7.  Once the dinosaur has eaten the target, how do you escape unnoticed?  Do we have a dino-disguise with an oversized trench coat and fedora waiting?
8.  If this works with dinosaurs, why hasn't anyone tried it with lions and tigers and bears? (Oh my!)


As you can see, the filmmakers decided to abandon reason and instead embrace mindless thrills.

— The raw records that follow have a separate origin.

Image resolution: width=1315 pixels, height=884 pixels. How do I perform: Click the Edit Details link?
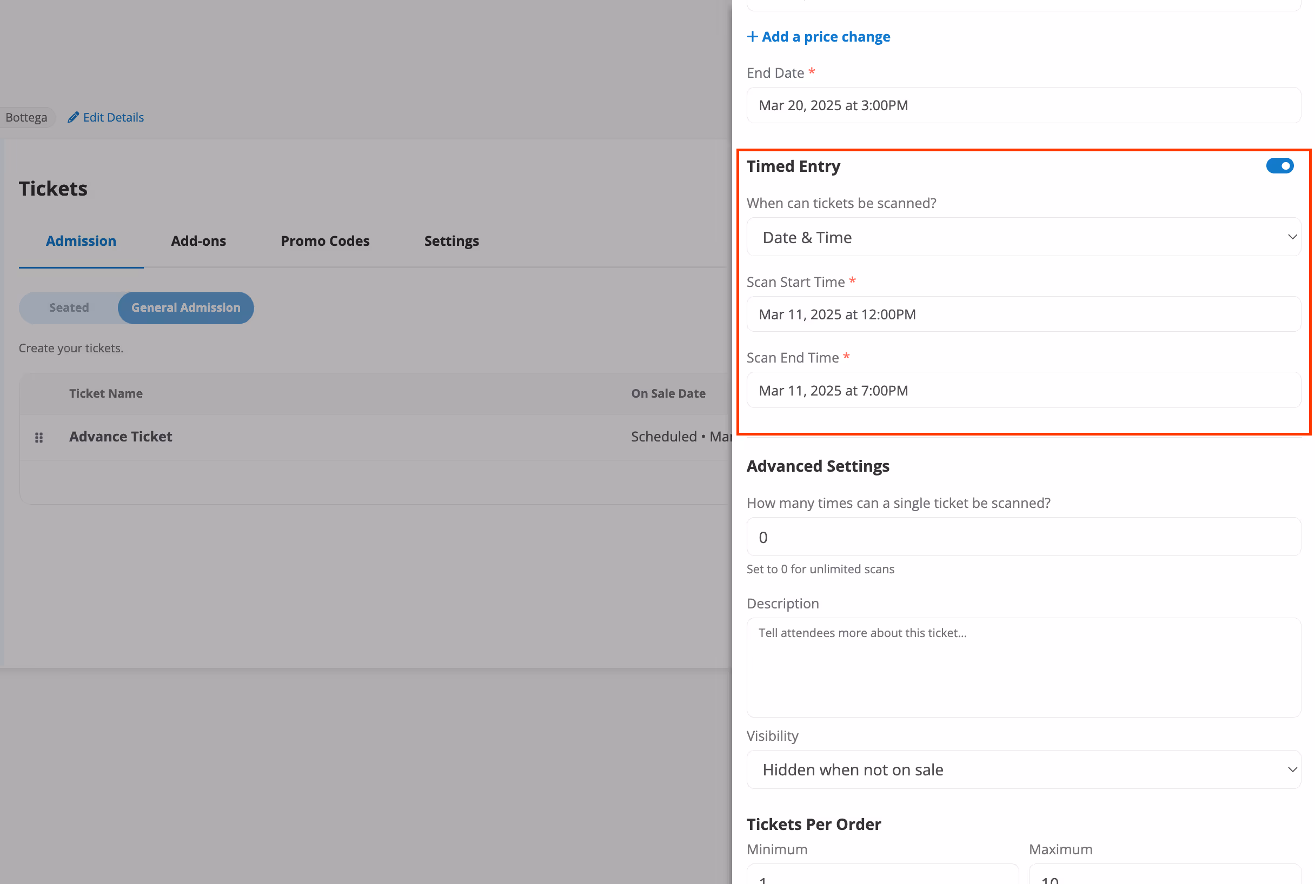click(113, 117)
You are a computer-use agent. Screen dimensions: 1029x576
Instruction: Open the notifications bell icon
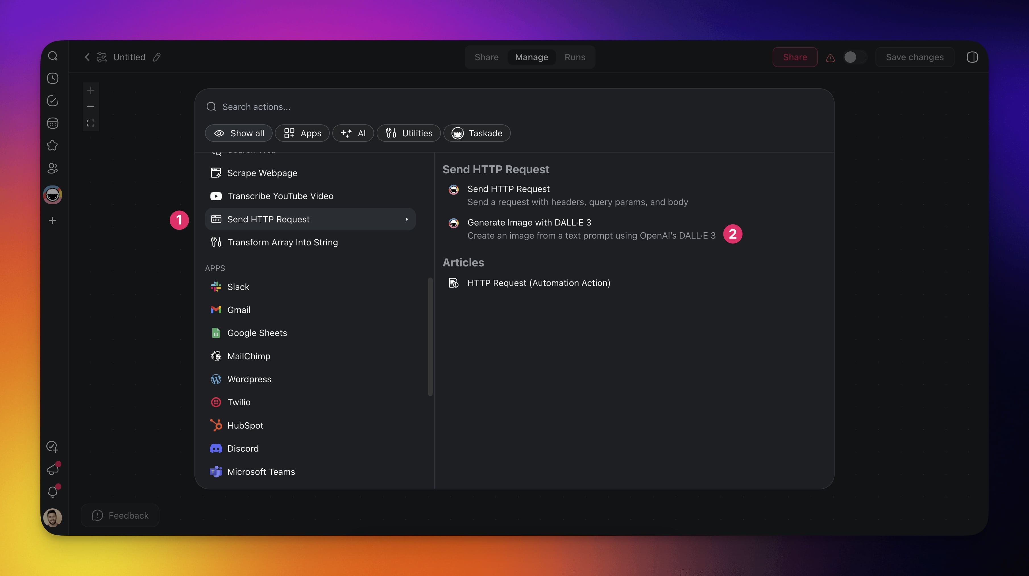pyautogui.click(x=53, y=491)
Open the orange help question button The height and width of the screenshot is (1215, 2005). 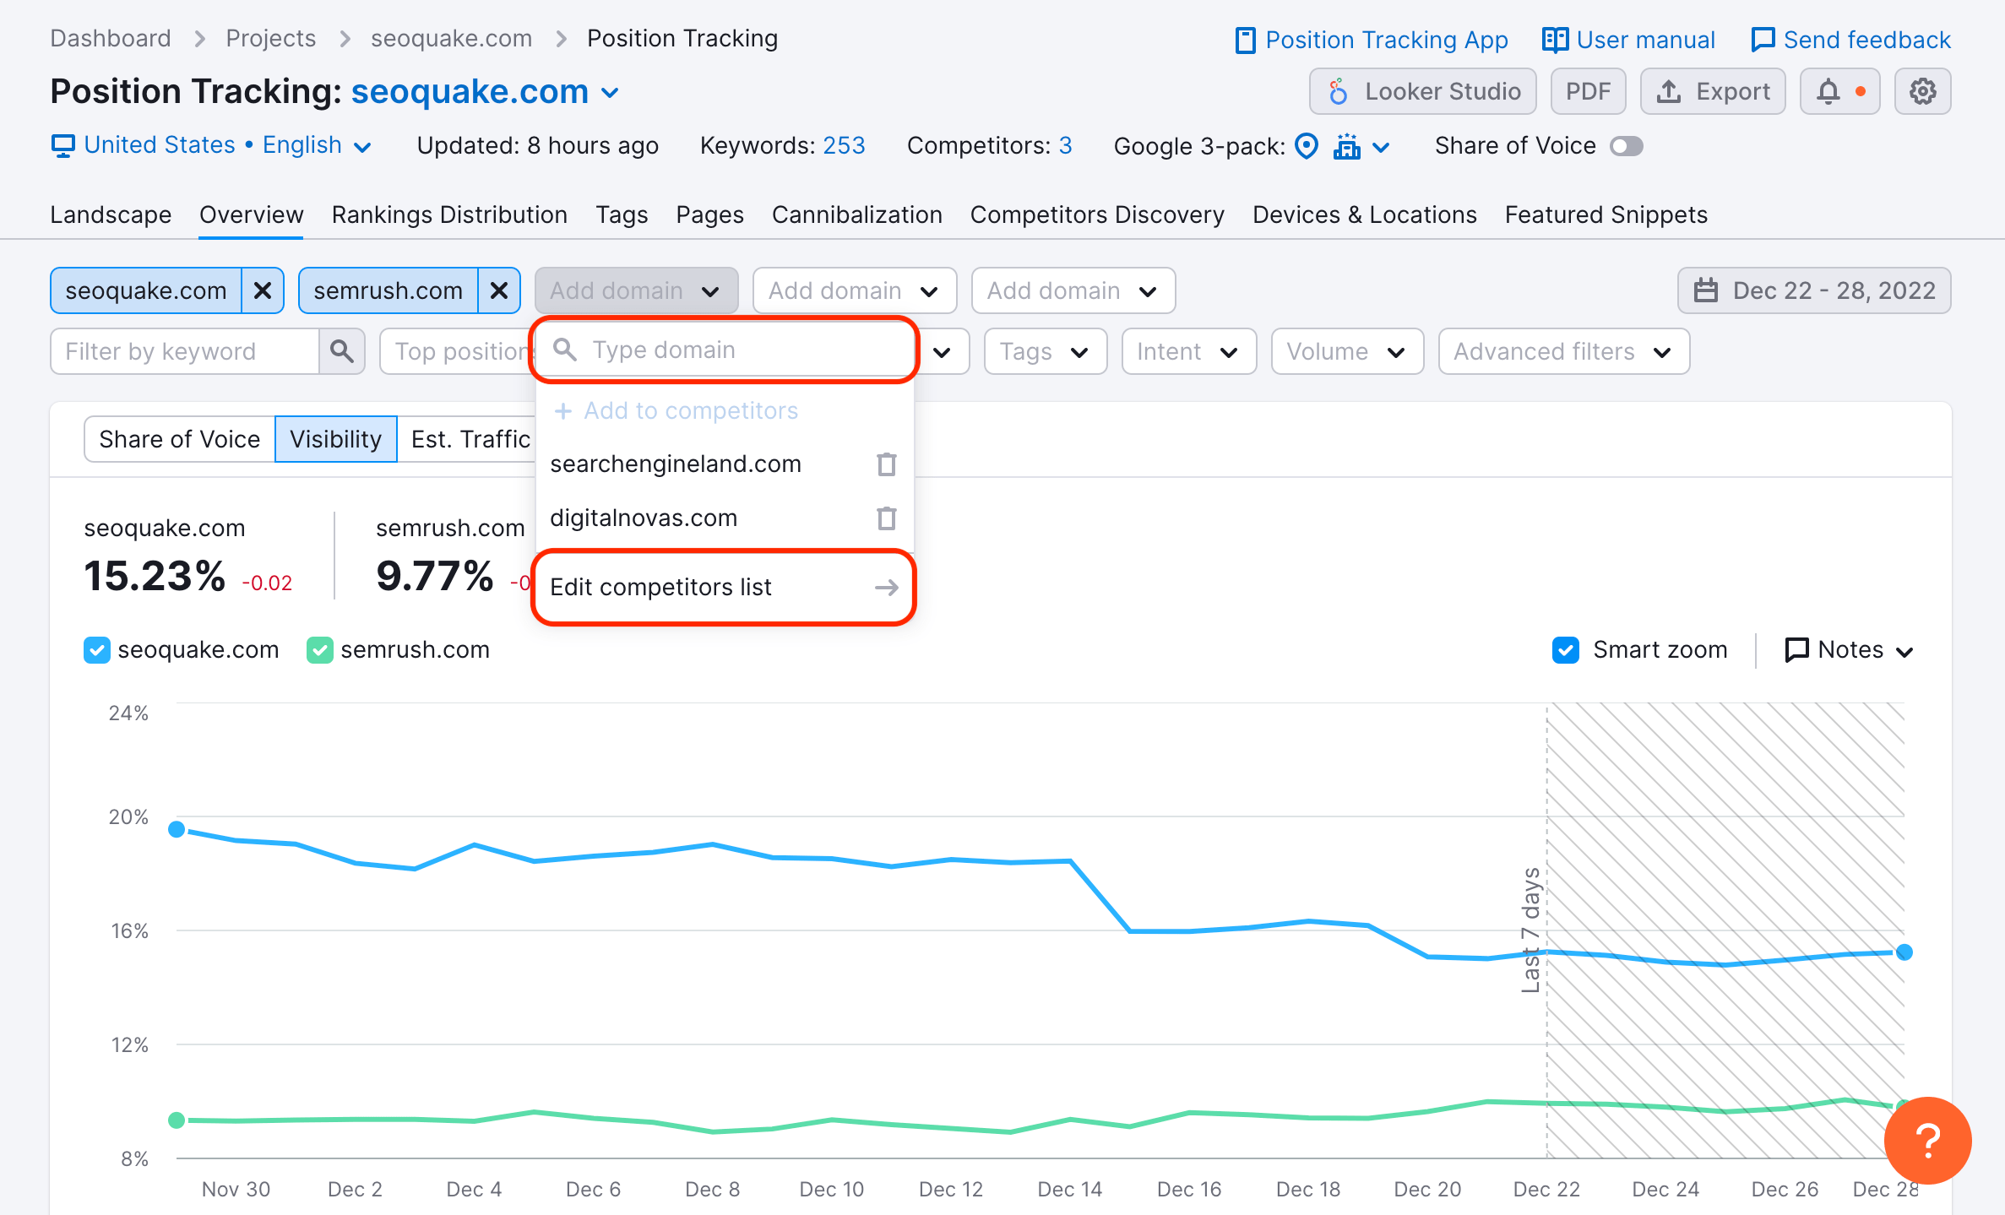click(1927, 1141)
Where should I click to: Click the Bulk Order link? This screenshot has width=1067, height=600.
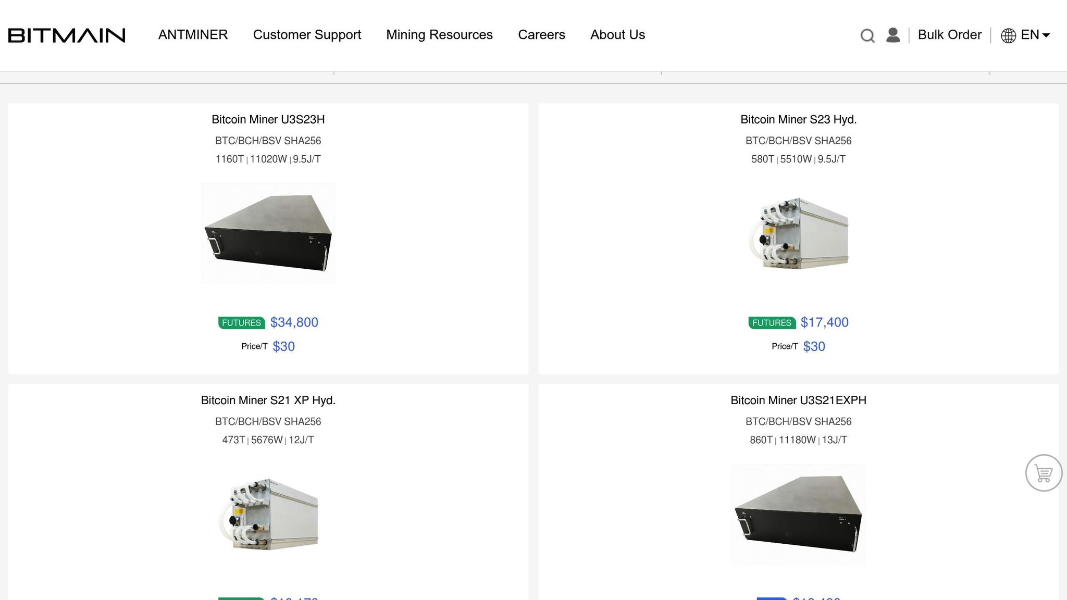coord(949,34)
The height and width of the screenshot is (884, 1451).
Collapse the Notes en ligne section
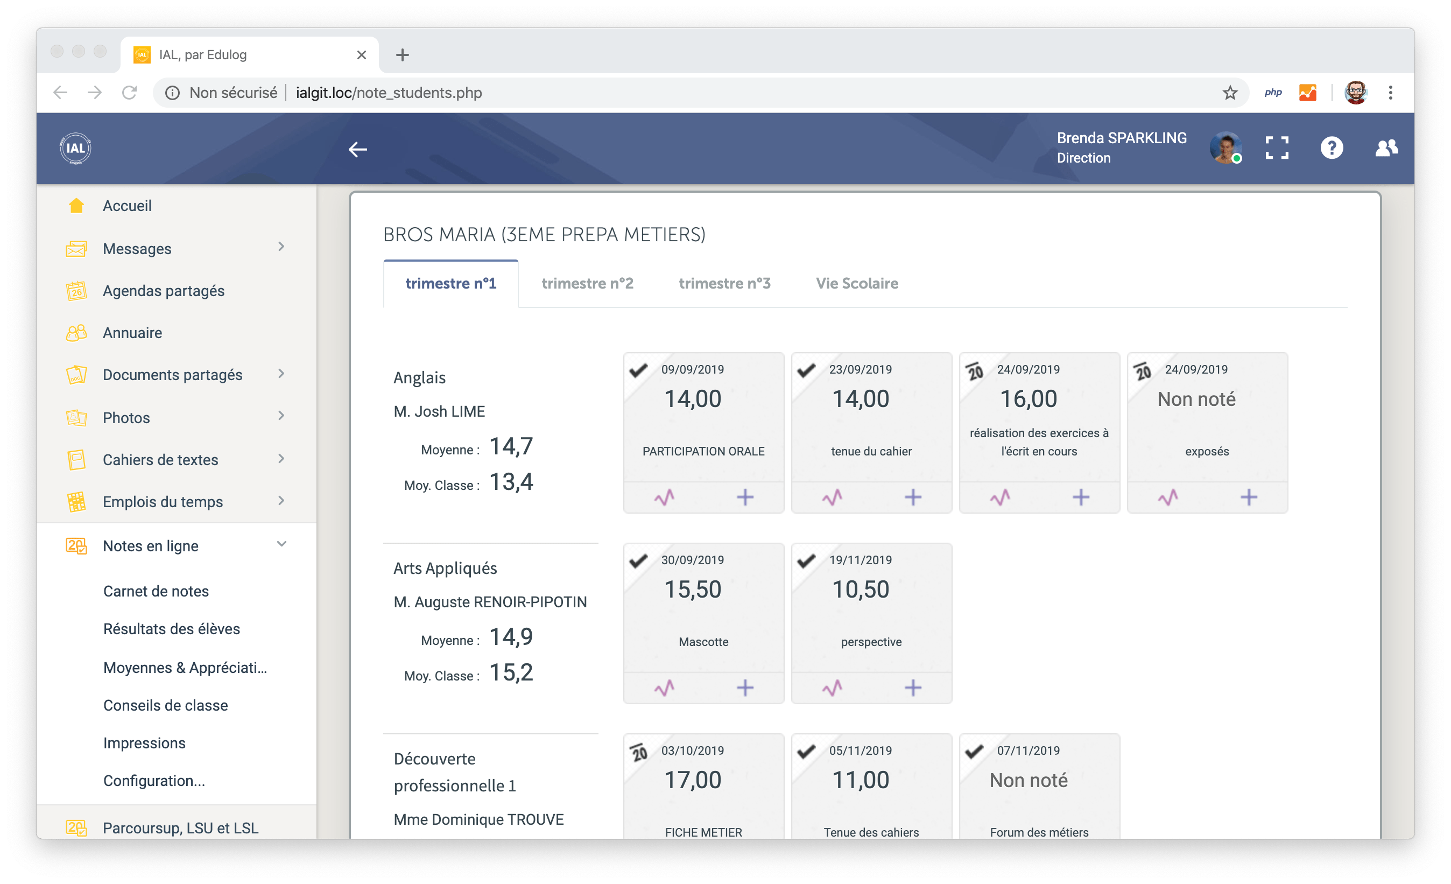click(x=281, y=544)
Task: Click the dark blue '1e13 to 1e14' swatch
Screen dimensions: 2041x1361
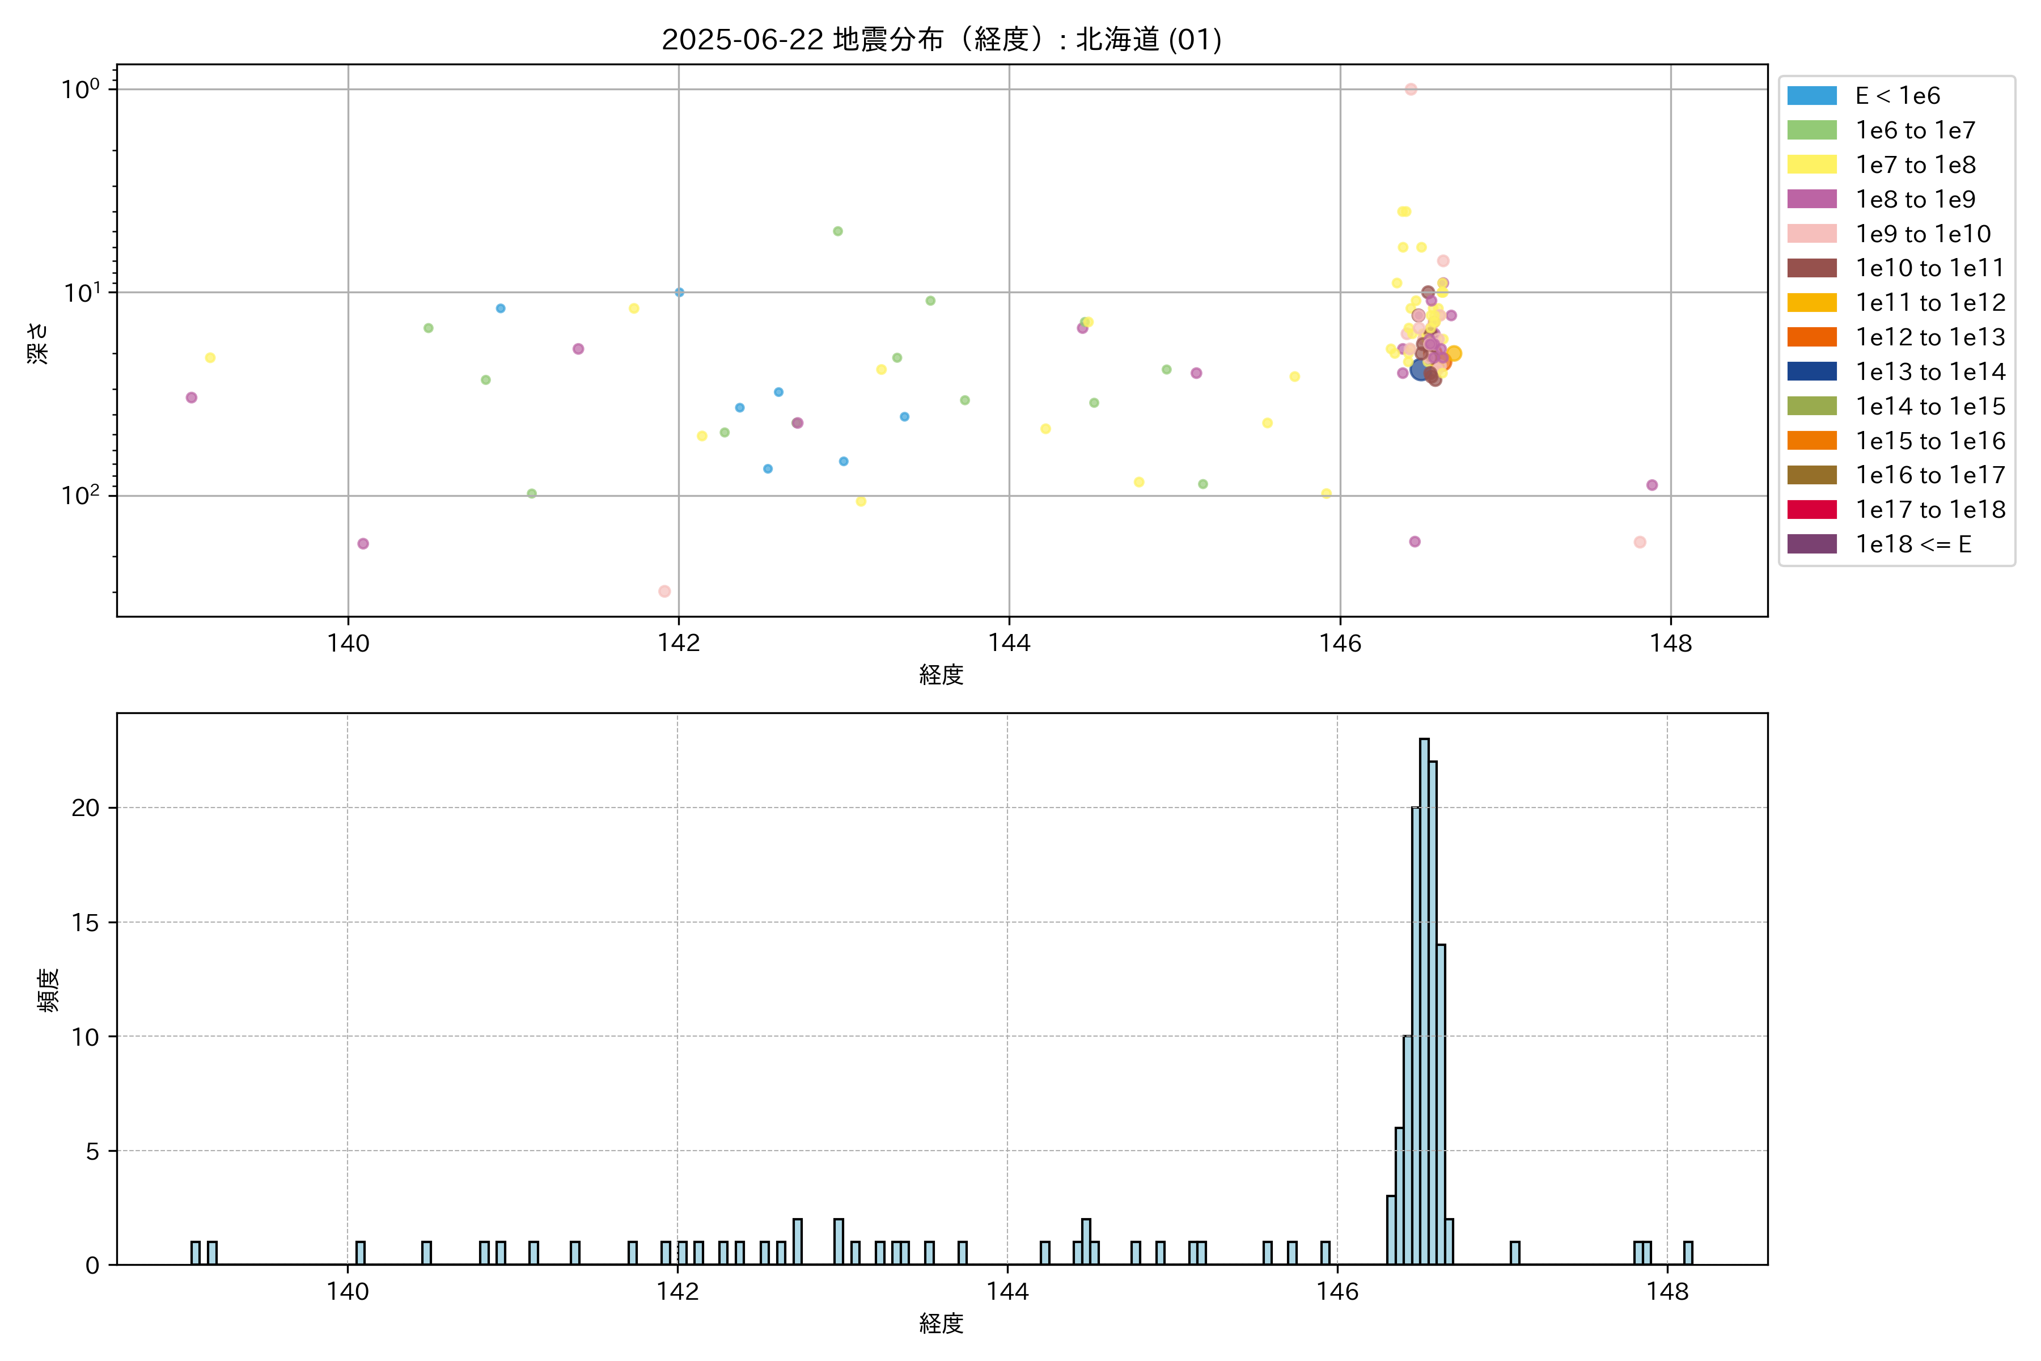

Third, there is absolutely no character development.  In the first movie, Claire goes through a journey where she comes to connect to the dinosaurs emotionally and grows closer to her nephews.  In this movie she does have a connection to the little girl Maisie, but it is too fast and forced.  The script doesn't give any of the characters room to grow.  And all of the new characters are flat.  The sadistic military man (Ted Levine, who played Buffalo Bill in The Silence of the Lambs), is given every nasty trait imaginable for no reason other than the plot depends on it.  He has this horrible desire to pull teeth out of living dinosaurs simply because it makes him look more evil.  Zia is just a tough girl and Franklin is a wimp.  The only character that has any layers is Benjamin Lockwood, but the story doesn't explore the emotional depths and secrets he holds.

Fourth, the movie has an insane moral view.

Animals are not persons.  One human life is worth more than an entire island of dinosaurs.  The thing I hated the most about The Lost World was the Vince Vaughn character.  Because that character tried to save the dinosaurs, he is responsible for every death on that island.  The only way you could see him in any way other than a villain would be to say there is some sort of moral equivalence between humans and dinosaurs.  Fallen Kingdom seems to fall into this trap.  When dinosaurs die, we are supposed to feel sad.  When most of the humans dies, we are supposed to cheer.  I don't care if the humans who are killed had questionable morals.  Even Denis Nedry's death wasn't played for laughs.

One of the only things preventing this movie from spiraling into a complete disaster is Pratt.  He retains all of his well-earned charisma.  He brings life and enjoyment to every scene that he is in.  He isn't in the movie enough, which is saying something since he is in most of the movie.  Like Jurassic World, the sequel tells the story primarily from Claire's perspective when Owen is so much more interesting.  He is the voice of reason and logic.

The second thing is that director JA Bayona actually managed to put in some real thrills in the movie.  As I said, it devolves into a monster movie, but that doesn't mean that is a bad monster movie.  There is a sequence with a tranquilized T-Rex that is incredibly fun to watch.

Bayona also has one scene with a dinosaur on a shipping dock that pulls at your heartstrings in a way that I wasn't prepared for.  It is a moment of visual excellence that makes you wish the entire movie was made with the same care.

If you want a movie of the quality of Jurassic Park or Jurassic World, then skip Fallen Kingdom.  But if you want to shut your brain off for two hours and enjoy the dumb roller-coaster, then this is worth your money.